Saved entries
--
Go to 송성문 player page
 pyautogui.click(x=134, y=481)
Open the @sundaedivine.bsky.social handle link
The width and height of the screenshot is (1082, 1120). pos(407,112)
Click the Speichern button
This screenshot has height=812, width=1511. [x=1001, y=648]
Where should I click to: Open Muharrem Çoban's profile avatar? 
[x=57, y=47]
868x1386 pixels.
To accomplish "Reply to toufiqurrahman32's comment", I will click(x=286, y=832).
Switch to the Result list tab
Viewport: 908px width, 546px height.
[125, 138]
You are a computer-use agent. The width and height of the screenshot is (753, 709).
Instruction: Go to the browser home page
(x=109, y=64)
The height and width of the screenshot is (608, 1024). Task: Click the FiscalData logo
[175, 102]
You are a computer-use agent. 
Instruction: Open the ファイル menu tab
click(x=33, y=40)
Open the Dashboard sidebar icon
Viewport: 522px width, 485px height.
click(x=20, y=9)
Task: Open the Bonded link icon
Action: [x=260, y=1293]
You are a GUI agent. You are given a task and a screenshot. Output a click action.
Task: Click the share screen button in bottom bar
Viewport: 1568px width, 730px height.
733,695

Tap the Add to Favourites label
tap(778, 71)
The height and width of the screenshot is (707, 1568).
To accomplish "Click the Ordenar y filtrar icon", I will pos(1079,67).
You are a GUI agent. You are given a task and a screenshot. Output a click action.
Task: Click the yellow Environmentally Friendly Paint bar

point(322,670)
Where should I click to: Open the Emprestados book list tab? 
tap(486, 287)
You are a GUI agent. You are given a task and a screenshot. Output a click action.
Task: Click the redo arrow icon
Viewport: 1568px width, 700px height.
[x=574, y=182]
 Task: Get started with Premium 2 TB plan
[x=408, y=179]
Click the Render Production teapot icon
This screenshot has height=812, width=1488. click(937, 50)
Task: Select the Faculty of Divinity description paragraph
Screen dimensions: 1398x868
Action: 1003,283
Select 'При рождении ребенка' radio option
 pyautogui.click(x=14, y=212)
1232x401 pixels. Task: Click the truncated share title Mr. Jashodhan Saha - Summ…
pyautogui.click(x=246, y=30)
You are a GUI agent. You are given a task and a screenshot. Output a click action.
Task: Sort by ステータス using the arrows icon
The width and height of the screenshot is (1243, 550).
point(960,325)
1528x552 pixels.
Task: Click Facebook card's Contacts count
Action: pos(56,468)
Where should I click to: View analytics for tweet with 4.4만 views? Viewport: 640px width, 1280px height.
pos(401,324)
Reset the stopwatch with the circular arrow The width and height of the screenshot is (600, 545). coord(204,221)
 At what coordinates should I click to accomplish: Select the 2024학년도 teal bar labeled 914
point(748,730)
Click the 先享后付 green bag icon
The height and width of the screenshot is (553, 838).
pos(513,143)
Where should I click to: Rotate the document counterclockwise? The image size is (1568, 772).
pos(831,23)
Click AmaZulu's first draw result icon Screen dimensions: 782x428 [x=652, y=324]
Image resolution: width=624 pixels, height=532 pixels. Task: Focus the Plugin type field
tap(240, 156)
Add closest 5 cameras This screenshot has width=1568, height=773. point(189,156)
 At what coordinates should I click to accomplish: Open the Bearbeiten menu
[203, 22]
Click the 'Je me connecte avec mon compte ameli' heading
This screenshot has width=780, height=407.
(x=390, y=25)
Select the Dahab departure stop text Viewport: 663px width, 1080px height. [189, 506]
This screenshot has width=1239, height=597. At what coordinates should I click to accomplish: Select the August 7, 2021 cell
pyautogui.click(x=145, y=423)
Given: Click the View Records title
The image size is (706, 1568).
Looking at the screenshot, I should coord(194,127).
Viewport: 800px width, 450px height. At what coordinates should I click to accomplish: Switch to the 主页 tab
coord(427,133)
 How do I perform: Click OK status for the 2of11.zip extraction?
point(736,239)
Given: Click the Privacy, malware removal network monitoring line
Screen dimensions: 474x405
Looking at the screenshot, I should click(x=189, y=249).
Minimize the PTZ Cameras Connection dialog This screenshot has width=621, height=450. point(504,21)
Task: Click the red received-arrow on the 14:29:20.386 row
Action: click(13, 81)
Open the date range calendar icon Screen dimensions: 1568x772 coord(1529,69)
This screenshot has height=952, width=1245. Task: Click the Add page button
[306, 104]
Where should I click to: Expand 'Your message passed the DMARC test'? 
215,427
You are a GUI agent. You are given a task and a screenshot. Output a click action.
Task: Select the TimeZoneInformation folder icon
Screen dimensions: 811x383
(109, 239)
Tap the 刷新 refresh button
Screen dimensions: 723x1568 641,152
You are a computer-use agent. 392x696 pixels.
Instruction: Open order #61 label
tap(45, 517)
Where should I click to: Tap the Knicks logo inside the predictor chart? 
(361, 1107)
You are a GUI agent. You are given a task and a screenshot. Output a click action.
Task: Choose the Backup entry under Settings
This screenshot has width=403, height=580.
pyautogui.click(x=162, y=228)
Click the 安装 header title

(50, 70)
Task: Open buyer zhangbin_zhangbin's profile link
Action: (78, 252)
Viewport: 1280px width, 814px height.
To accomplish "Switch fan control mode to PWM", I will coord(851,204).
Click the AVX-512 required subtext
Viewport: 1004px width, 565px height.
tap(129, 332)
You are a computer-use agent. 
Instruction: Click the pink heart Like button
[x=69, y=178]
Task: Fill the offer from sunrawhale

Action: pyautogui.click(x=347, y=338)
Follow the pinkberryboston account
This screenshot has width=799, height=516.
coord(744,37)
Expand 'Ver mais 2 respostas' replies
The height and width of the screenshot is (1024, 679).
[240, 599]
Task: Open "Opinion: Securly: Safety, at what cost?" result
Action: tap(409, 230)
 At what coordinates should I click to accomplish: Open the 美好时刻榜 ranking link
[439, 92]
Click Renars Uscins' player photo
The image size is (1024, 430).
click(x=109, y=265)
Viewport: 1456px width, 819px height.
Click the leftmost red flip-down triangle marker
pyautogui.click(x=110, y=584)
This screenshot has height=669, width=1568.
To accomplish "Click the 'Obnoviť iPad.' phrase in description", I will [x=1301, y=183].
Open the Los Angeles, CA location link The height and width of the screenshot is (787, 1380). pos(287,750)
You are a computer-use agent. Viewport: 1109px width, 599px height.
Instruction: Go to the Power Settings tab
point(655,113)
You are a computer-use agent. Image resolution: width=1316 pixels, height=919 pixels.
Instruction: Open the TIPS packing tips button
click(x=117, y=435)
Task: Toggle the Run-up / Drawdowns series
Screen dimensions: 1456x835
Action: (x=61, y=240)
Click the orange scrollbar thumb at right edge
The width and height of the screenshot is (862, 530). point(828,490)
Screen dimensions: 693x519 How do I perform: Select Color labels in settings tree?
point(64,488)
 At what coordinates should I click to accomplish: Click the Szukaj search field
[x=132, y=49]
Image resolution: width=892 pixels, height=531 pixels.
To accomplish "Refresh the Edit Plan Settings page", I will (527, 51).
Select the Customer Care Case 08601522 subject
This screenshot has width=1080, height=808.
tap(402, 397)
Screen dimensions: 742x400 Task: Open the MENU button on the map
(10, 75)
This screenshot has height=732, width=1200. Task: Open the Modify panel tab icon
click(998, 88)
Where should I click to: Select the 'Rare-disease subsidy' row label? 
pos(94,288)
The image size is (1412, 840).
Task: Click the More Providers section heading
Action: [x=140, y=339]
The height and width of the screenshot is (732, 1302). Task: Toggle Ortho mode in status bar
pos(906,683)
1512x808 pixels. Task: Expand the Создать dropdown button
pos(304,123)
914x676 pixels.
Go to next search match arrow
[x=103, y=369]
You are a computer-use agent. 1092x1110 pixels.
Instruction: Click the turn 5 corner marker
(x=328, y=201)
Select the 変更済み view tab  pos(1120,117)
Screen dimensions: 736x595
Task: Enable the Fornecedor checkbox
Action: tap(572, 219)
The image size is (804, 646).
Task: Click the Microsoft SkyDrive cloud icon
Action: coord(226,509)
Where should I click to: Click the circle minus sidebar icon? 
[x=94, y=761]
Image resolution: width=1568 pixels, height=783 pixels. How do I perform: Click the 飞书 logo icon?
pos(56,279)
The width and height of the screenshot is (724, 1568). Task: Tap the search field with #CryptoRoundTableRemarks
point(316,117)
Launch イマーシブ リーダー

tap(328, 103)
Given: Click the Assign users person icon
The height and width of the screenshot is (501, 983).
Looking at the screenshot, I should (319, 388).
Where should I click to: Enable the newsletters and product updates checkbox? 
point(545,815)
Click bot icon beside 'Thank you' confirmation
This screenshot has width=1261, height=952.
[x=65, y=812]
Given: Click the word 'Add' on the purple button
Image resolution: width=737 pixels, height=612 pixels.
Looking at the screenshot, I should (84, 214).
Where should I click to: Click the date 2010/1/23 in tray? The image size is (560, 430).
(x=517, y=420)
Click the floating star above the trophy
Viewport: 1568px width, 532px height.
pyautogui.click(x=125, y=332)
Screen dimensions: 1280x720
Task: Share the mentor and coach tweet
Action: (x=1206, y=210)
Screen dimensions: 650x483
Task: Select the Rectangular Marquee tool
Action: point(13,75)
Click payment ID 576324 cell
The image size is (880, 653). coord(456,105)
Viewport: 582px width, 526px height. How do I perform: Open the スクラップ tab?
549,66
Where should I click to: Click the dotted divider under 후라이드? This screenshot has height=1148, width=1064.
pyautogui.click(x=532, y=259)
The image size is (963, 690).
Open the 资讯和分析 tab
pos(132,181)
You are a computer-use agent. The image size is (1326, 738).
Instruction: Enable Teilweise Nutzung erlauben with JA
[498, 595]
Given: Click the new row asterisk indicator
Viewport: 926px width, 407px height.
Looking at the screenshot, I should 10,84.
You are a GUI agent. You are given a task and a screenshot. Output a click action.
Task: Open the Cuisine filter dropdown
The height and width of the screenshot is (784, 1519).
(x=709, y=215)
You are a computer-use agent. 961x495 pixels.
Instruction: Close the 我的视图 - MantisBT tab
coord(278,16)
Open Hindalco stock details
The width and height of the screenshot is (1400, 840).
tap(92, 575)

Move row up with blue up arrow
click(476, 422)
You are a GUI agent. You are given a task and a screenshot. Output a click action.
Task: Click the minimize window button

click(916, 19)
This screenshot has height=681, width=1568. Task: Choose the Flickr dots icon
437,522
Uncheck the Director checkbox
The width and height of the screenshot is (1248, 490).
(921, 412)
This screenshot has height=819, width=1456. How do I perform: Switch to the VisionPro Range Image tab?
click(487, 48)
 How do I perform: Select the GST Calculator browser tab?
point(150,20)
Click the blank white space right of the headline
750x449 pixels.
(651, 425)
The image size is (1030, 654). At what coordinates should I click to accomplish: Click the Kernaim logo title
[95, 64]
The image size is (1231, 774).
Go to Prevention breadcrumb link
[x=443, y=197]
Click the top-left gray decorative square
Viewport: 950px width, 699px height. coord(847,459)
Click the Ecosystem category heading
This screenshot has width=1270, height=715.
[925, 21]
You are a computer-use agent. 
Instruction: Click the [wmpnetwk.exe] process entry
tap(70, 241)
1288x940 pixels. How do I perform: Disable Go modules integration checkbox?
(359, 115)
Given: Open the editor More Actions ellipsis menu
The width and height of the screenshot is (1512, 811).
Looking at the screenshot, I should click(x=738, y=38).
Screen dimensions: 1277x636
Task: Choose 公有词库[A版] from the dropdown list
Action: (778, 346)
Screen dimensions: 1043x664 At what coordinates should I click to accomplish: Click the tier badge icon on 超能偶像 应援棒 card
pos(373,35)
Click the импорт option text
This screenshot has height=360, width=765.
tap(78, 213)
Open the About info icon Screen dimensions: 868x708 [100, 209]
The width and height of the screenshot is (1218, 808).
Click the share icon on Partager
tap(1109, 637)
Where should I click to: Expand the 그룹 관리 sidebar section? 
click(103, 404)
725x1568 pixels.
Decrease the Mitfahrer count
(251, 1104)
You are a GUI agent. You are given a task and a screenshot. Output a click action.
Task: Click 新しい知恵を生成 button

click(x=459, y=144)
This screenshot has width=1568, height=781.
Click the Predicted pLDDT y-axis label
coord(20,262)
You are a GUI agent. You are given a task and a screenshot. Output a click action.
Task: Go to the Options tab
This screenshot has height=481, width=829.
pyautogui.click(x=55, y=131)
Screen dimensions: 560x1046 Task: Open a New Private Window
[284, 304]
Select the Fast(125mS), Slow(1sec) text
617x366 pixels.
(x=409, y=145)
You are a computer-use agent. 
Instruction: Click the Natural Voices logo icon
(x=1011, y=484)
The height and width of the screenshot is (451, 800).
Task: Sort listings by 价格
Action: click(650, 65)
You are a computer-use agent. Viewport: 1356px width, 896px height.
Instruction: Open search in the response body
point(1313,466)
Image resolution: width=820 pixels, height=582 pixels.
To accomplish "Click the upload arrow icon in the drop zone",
--
**EXERCISE DETAILS**. Those lines above that contain the string "description" should be returned.

**ANSWER BOX**.
Task: Select the Faculty of Divinity description paragraph
To accomplish "Click the 'Obnoviť iPad.' phrase in description", I will [x=1301, y=183].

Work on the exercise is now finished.